Pan Xiao è un giovane e scaltro avvocato che si occupa della difesa di un cacciatore di frodo, un losco figuro che cattura falchi e li rivende a danarosi acquirenti; pur sapendo della colpevolezza del suo assistito, l’avvocato ne ottiene la scarcerazione. Ricevuta dal cliente una macchina rossa come saldo della sua parcella, si mette in marcia nel deserto del Gobi per tornare a casa. Una banale lite con due camionisti, dovuta ad un sorpasso azzardato, dà il via ad una catena di imprevisti sempre più gravi che lo porteranno a scoprire un lato oscuro del suo carattere. Sul suo cammino incrocia altre figure particolari, come i titolari di un’area di servizio in cui gli avventori vengono tiranneggiati, una giovane donna che gli chiede di essere liberata dalla reclusione cui è stata sottoposta, il braccio destro che cacciatore che ha fatto scarcerare e, ultimo ma non ultimo, lo stesso uomo, desideroso di ritrovare la sua preda.

Rapacità
Ai registi cinesi in concorso al 64.mo Festival di Berlino piace giocare coi generi; se in Black Coal, Thin Ice, Diao Yi’nan si è confrontato con il noir, Ning Hao si è cimentato con una rielaborazione personale del western, declinando questa ‘categoria’ cinematografica del tutto peculiare secondo suggestioni orientali. Ciò che colpisce in No man’s land è la capacità del regista di non far mai abbassare la tensione grazie ad un montaggio molto efficace che si modula armoniosamente con i tempi del racconto. Il film parte infatti con una storyline ben precisa, l’analisi delle conseguenze di un processo fortunato per la parte in causa, e diventa qualcosa di diverso, ovvero uno spietato apologo sulla grettezza umana.

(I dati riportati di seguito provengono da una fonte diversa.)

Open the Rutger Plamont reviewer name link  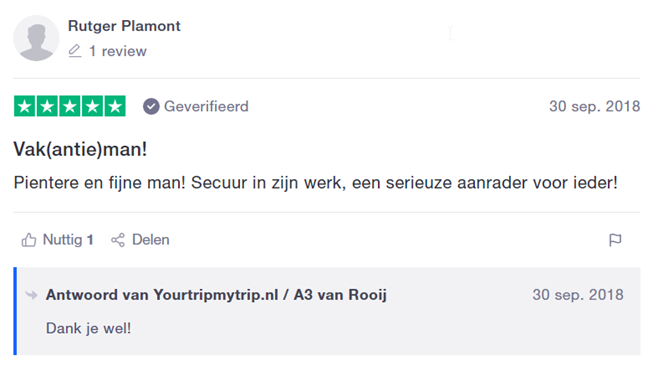click(x=124, y=26)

Paesaggi desertici, strade polverose, di tanto in tanto battute da qualche macchina, ci riportano a epoche e atmosfere quasi preistoriche, quando gli uomini combattevano per ogni cosa, cercando di prevalere sull’altro.

Una serie di sfortunati eventi
Al di là di questa riflessione semplicistica sulla ferinità intrinseca dell’essere umano – forse sarebbe meglio parlare di incapacità di riconoscere nell’altro un essere umano – l’opera di Hao ci accompagna in un turbinante e catastrofico vortice di eventi in cui i carnefici si distinguono tutti per stupidità; un’ottusità che colpisce anche il protagonista, interpretato da Xu Zheng, avvocato dall’eloquio raffinato, molto furbo e ambizioso, che non riesce a mettere a frutto le sue qualità in un contesto così particolare. E’ destinato a soccombere, insomma, al cospetto di chi da sempre è abituato a confrontarsi con gli altri con l’attitudine del cacciatore.

C’era una volta Leone
Si è parlato di omaggio a Sergio Leone e già dalla bellissima sequenza iniziale della caccia al falco, possiamo notare quanto il modello sia presente nel film in questione, nell’attenzione amplificata ad ogni singolo dettaglio, come gli stivali del cacciatore, ad esempio. Evitiamo di lanciarci in paragoni che difficilmente possono sussistere, anche perché, a differenza del cineasta capitolino, propenso a lasciar parlare solo le immagini, Hao sente il bisogno di commentare la storia, che ci viene raccontata attraverso la voce fuori campo dello stesso protagonista. Un tentativo, questo, di ricondurre l’insensatezza di ciò che vediamo ad una spiegazione plausibile, logica. Ma in un mondo in cui regna il mors tua vita mea, non c’è spazio per alcuna spiegazione.